Selsey lifeboat station celebrates 150 years

The Queen Victoria lifeboat is pulled through the streets of Selsey in celebration of the station's 150 anniversary.
The Queen Victoria lifeboat is pulled through the streets of Selsey in celebration of the station's 150 anniversary.

Selsey lifeboat station celebrated its 150th anniversary with a fitting tribute to how it all began.

The inauguration of the station’s first lifeboat, called Friend, was re-enacted on Sunday as a renovated lifeboat from a similar era was pulled around the town by four heavy horses, 150 years to the day after the Friend originally arrived.

Hundreds of people lined the streets to watch as the Queen Victoria lifeboat, which was in service from 1887 to 1902 on the Isle of Wight, was pulled around the town for three hours in the re-enactment.

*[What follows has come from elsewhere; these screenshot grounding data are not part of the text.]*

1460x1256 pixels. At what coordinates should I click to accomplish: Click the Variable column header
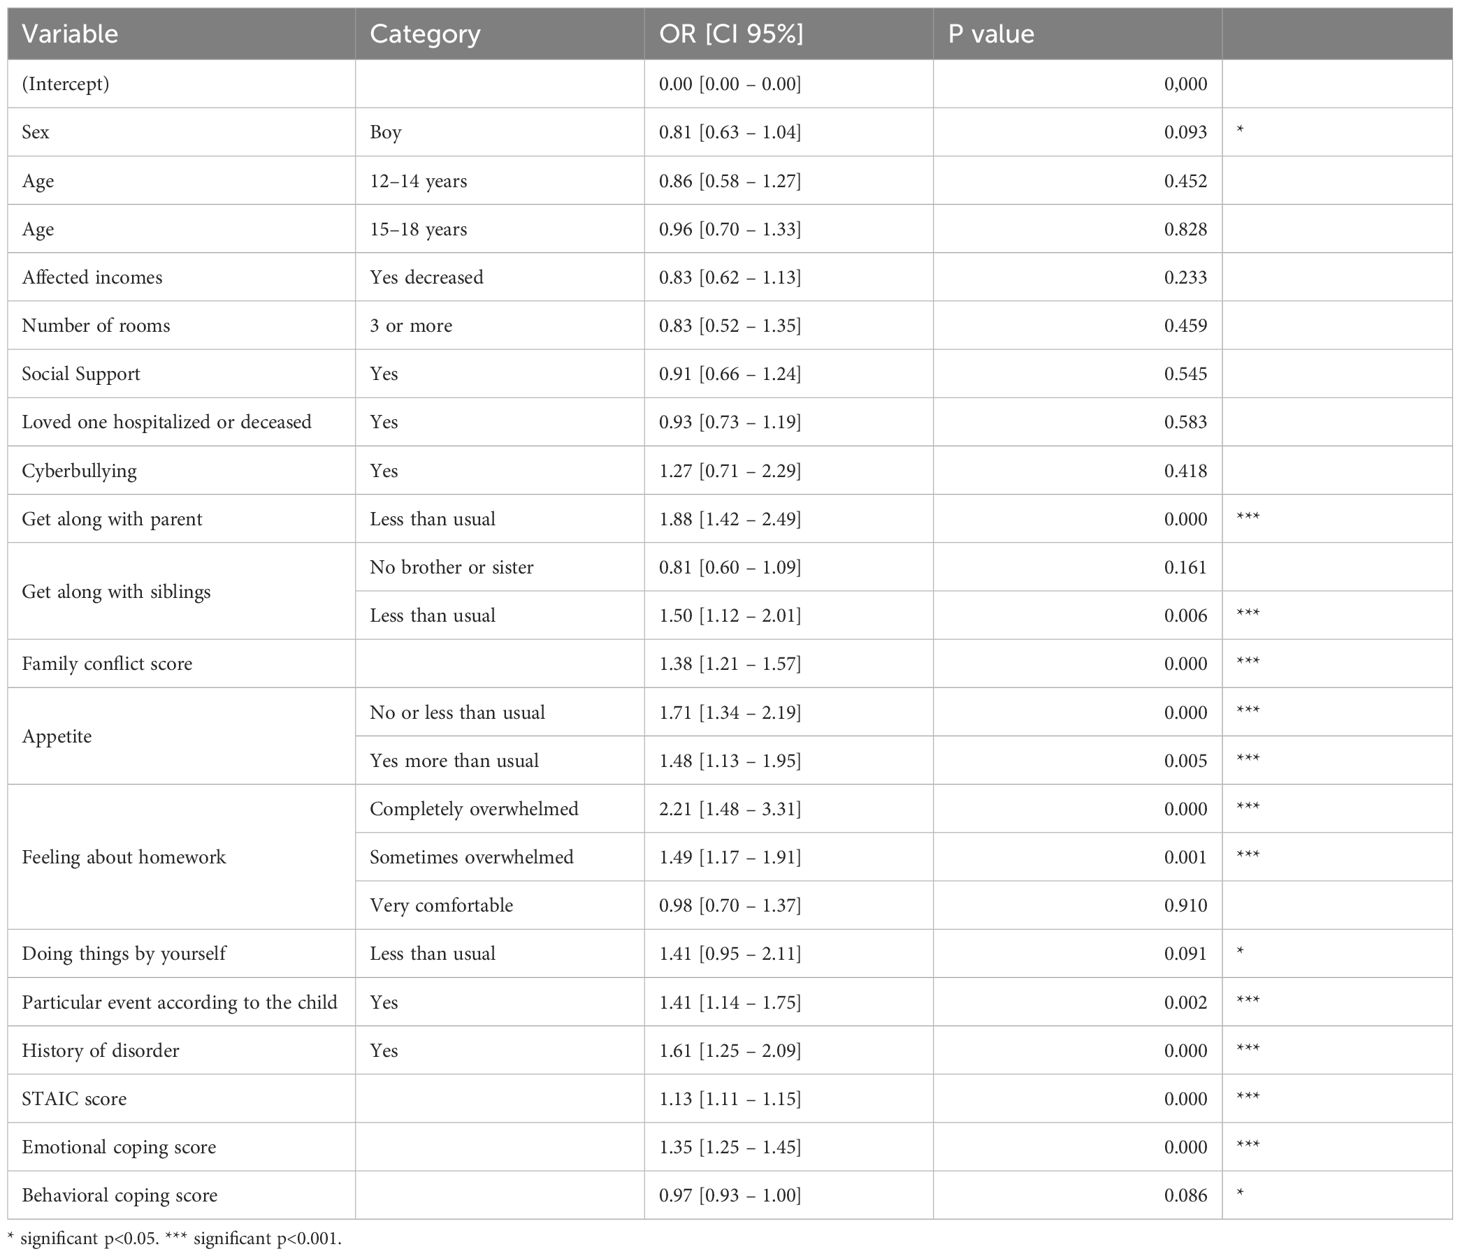[x=70, y=34]
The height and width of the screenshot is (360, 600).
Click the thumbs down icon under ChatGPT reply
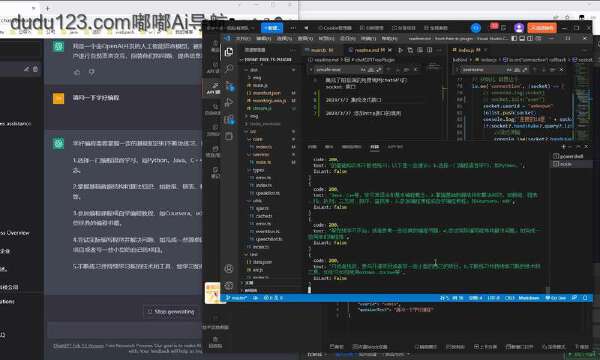tap(92, 72)
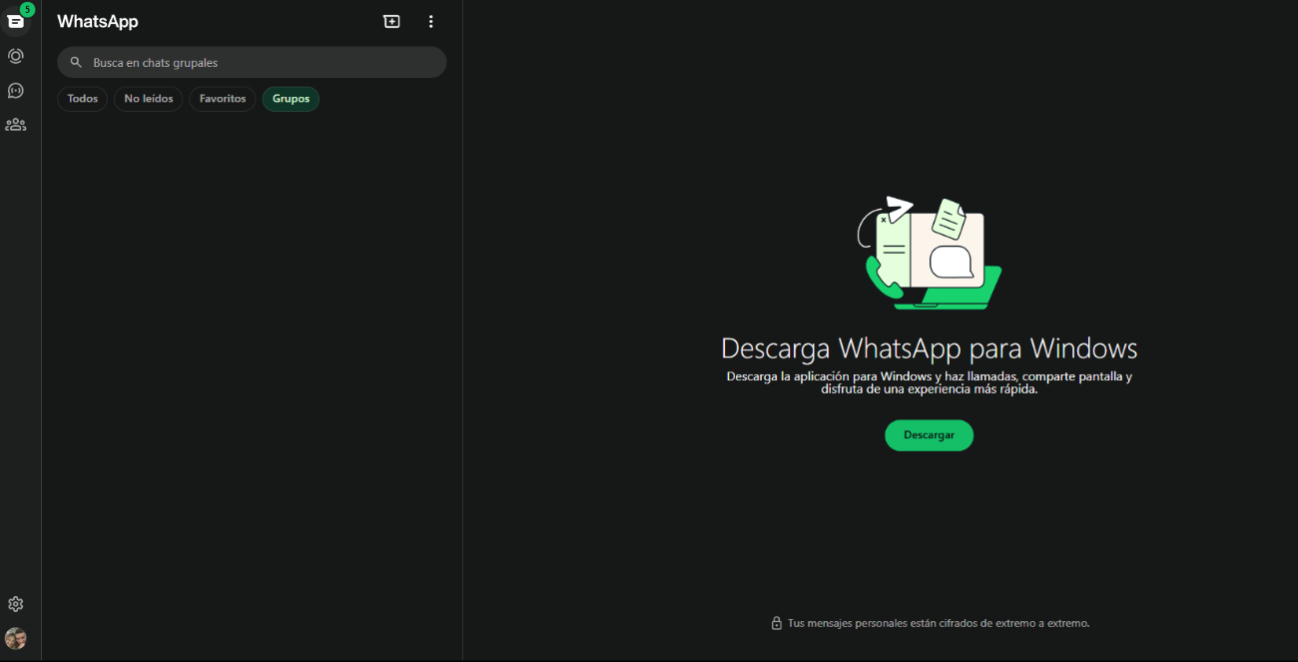Image resolution: width=1298 pixels, height=662 pixels.
Task: Toggle off the active Grupos filter
Action: coord(291,99)
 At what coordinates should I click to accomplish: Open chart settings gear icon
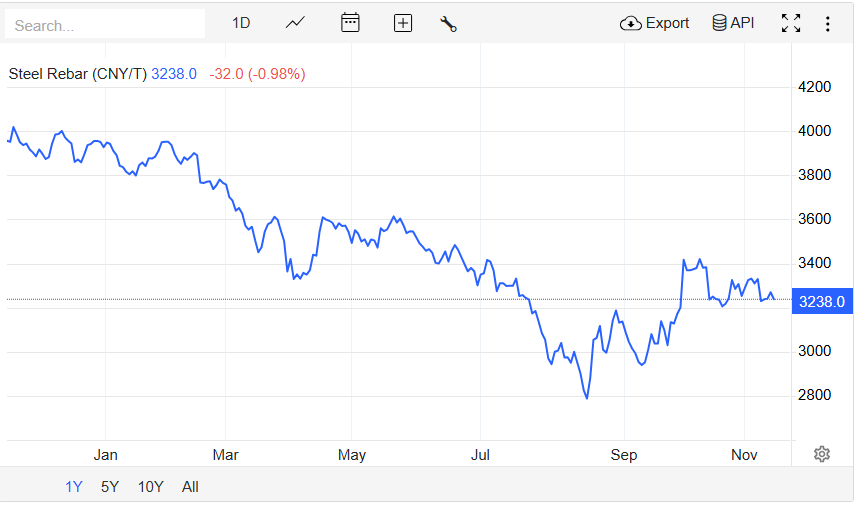pos(822,454)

It was even manned by volunteers in period dress, who collected £1,589.37 for the station with a further £465 raised by Seal Hotel with a hog roast.

The lifeboat was sent to Chichester by train on June 4, 1861, and spent the day at The Cross in Chichester where volunteers raised money to pay for a shelter to keep it in at Selsey.

The following day it was pulled by four heavy horses to the site of the lifeboat station.

Instead of stationing Queen Victoria at The Cross on Saturday, it was instead on show at the Weald and Downland Open Air Museum, at the Heavy Horse and Working Animals Show where RNLI volunteers were busy fundraising as their counterparts were 150 years ago.

Spokesman for the Selsey RNLI Roger Browell said: “The sun could have shone, but apart from that it was great.

“We could not have picked a better way to celebrate it, because it absolutely replicated what happened 150 years ago to the day, apart from having the boat at The Cross in Chichester, the compromise being the Weald and Downland Museum.

“It was absolutely brilliant. We set off about midday to go through the streets, and quite a lot of people were around, the boys were well fuelled and it took probably three hours.”

When Friend was built it cost £240 and eight shillings, and the volunteers raised a further £194 at The Cross for the boathouse.

In its 150-year existence the station has had 1,871 call outs, and saved 584 lives. There have also been three different boat houses and 11 boats in its time.

The Queen Victoria vessel was used as it is almost identical to how Friend would have looked, and it has been used all over the country in RNLI celebrations and helped raise £100,000.

It was just a rotting frame when the chairman of the Isle of Wight Historic Lifeboat Trust, Martin Woodward, found it on the Isle of Wight in 1989. Its restoration was completed in 1998.

Mr Woodward said: “It reminds people how amazing these old boys were in the old days.”